Set exercise » Show each line of the records below that contains the word "order", copying each one in full.

Record extracts »

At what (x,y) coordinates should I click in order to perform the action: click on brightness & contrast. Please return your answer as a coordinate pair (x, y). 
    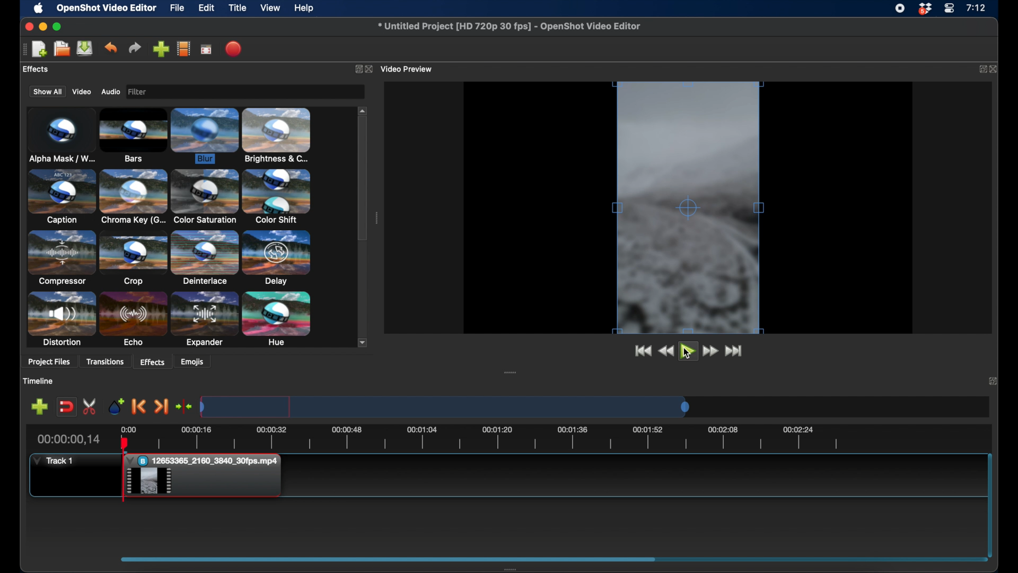
    Looking at the image, I should click on (277, 135).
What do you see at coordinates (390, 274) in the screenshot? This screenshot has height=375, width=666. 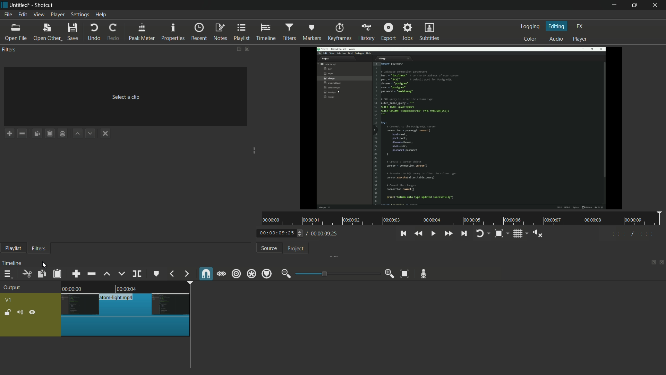 I see `zoom in` at bounding box center [390, 274].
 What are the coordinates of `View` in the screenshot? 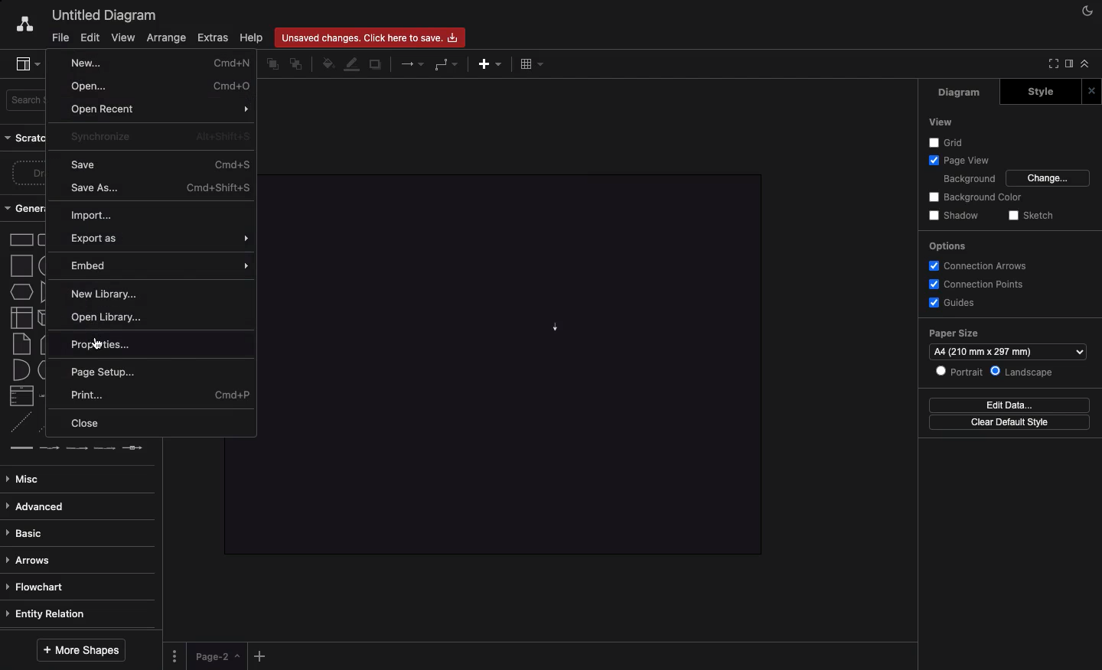 It's located at (123, 37).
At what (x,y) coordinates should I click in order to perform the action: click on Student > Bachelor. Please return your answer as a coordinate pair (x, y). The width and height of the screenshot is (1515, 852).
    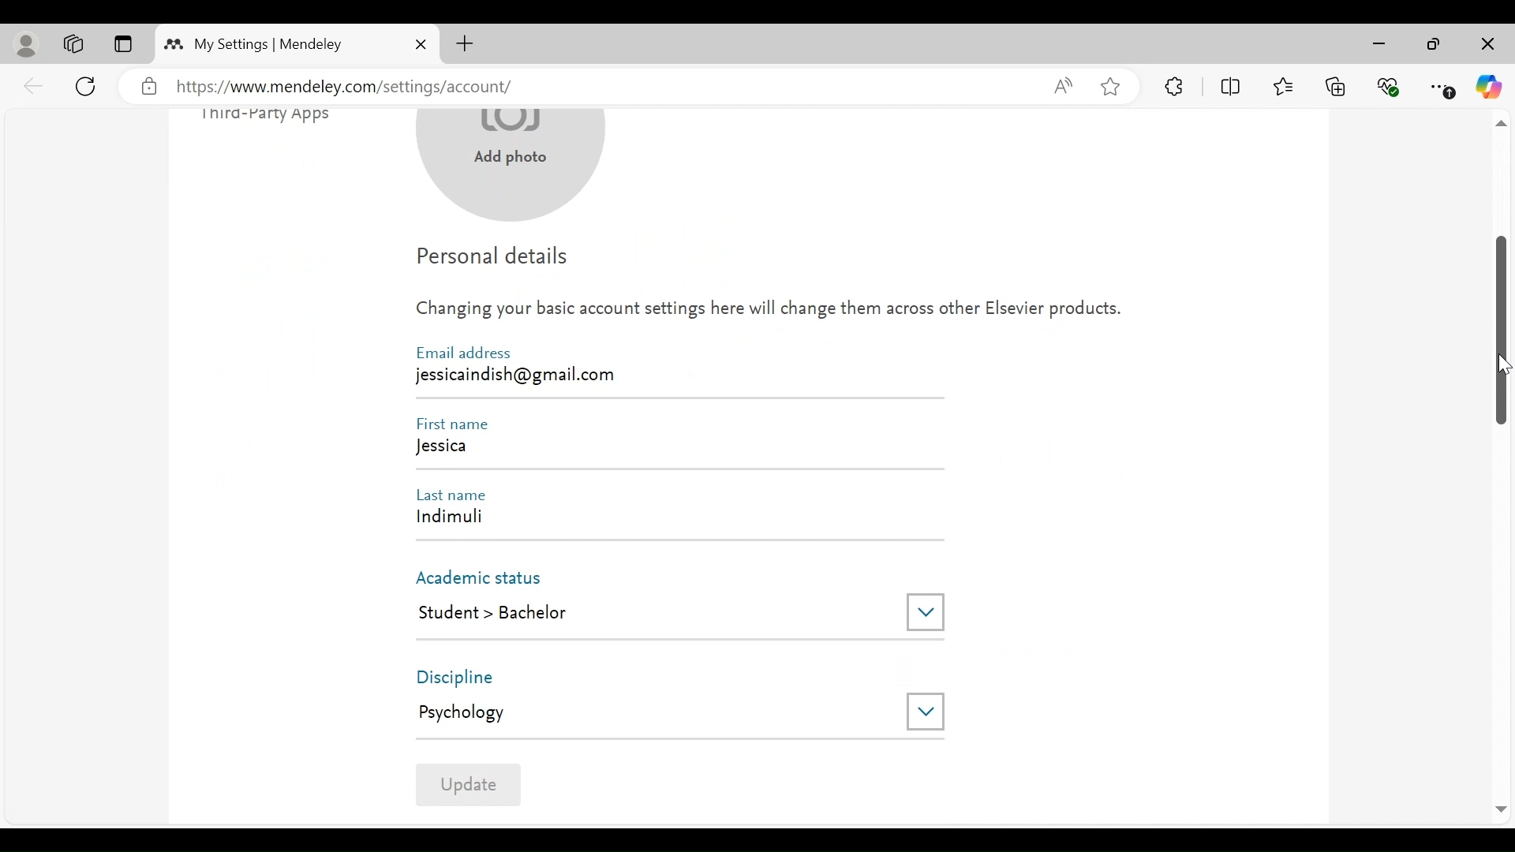
    Looking at the image, I should click on (650, 614).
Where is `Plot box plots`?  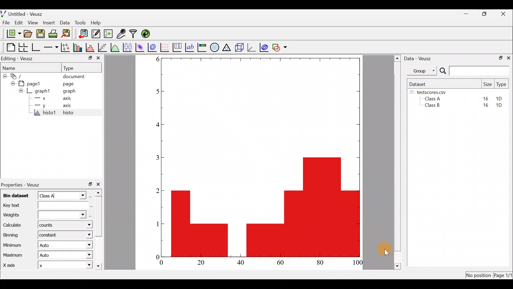 Plot box plots is located at coordinates (127, 47).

Response to this exercise »
At what (x,y) coordinates should I click in order to perform the action: click on brightness & contrast. Please return your answer as a coordinate pair (x, y). 
At what (x,y) coordinates should I click in order to perform the action: click on Student > Bachelor. Please return your answer as a coordinate pair (x, y). The width and height of the screenshot is (1515, 852).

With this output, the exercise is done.